Authors: Diego Colombo, Marloes H. Maathuis

JMLR 2014 | Venue PDF | Archive PDF | Plain Text | LLM Run Details

Reproducibility Variable Result LLM Response
Research Type Experimental We compare the PC-, FCI-, and RFCI-algorithms and their modifications in simulation studies and on a yeast gene expression data set. We show that our modifications yield similar performance in low-dimensional settings and improved performance in high-dimensional settings.

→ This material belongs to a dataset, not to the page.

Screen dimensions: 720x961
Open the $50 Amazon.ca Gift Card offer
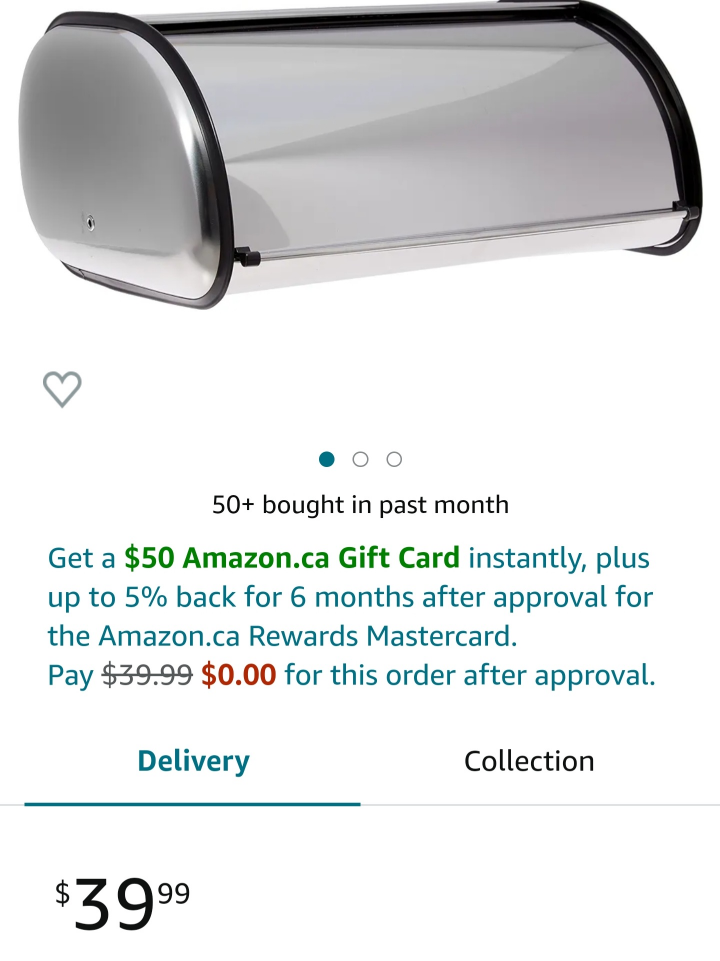(x=292, y=558)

Researcher Affiliation Academia Diego Colombo EMAIL Marloes H. Maathuis EMAIL Seminar for Statistics ETH Zurich 8092 Zurich, Switzerland
Pseudocode Yes Algorithm 3.1 The PC-algorithm (oracle version) Require: Conditional independence information among all variables in V, and an ordering order(V) on the variables; Algorithm 3.2 Adjacency search / Step 1 of the PC-algorithm (oracle version); Algorithm 4.1 Step 1 of the PC-stable algorithm (oracle version)
Open Source Code Yes All software is implemented in the R-package pcalg (Kalisch et al., 2012).

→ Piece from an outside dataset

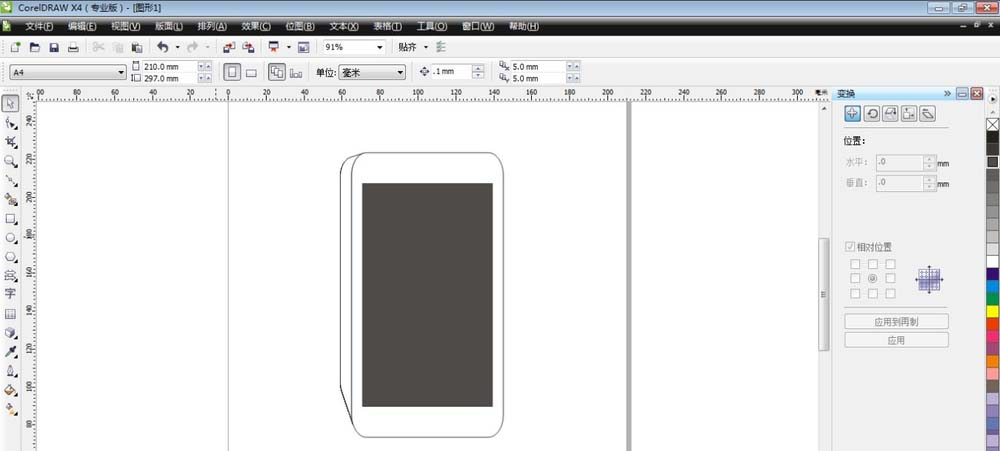
Task: Check the top-left anchor position box
Action: click(855, 264)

Open Datasets Yes In particular, we analyzed the yeast gene expression data set of Hughes et al. (2000).
Dataset Splits No The paper describes the generation of data for simulation studies (e.g., 'We generated 250 random weighted DAGs with p = 1000 and E(N) = 2, and for each weighted DAG we generated an i.i.d. sample of size n = 50') and the characteristics of the yeast gene expression data ('The observational data consist of gene expression levels of 5361 genes for 63 wild-type yeast organisms, and the experimental data consist of gene expression levels of the same 5361 genes for 234 single-gene knockout strains'). However, it does not explicitly provide information about how these datasets were split into training, testing, or validation sets for their experiments, or cite standard splits.

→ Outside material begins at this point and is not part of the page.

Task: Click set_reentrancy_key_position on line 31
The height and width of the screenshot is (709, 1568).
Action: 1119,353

Hardware Specification Yes Run time in seconds (computed on an AMD Opteron(tm) Processor 6174 using R 2.15.1.)
Software Dependencies Yes Run time in seconds (computed on an AMD Opteron(tm) Processor 6174 using R 2.15.1.) of PC and PC-stable for the high-dimensional setting with p = 1000 and n = 50. All software is implemented in the R-package pcalg (Kalisch et al., 2012).
Experiment Setup Yes We estimated each graph for 20 random variable orderings, using the sample versions of (L)PC(-stable), (L)CPC(-stable), and (L)MPC(-stable) in the setting without latents, and the sample versions of RFCI(-stable), CRFCI(-stable), and MRFCI(-stable) in the setting with latents, with tuning parameter α {0.000625, 0.00125, 0.0025, 0.005, 0.01, 0.02, 0.04}.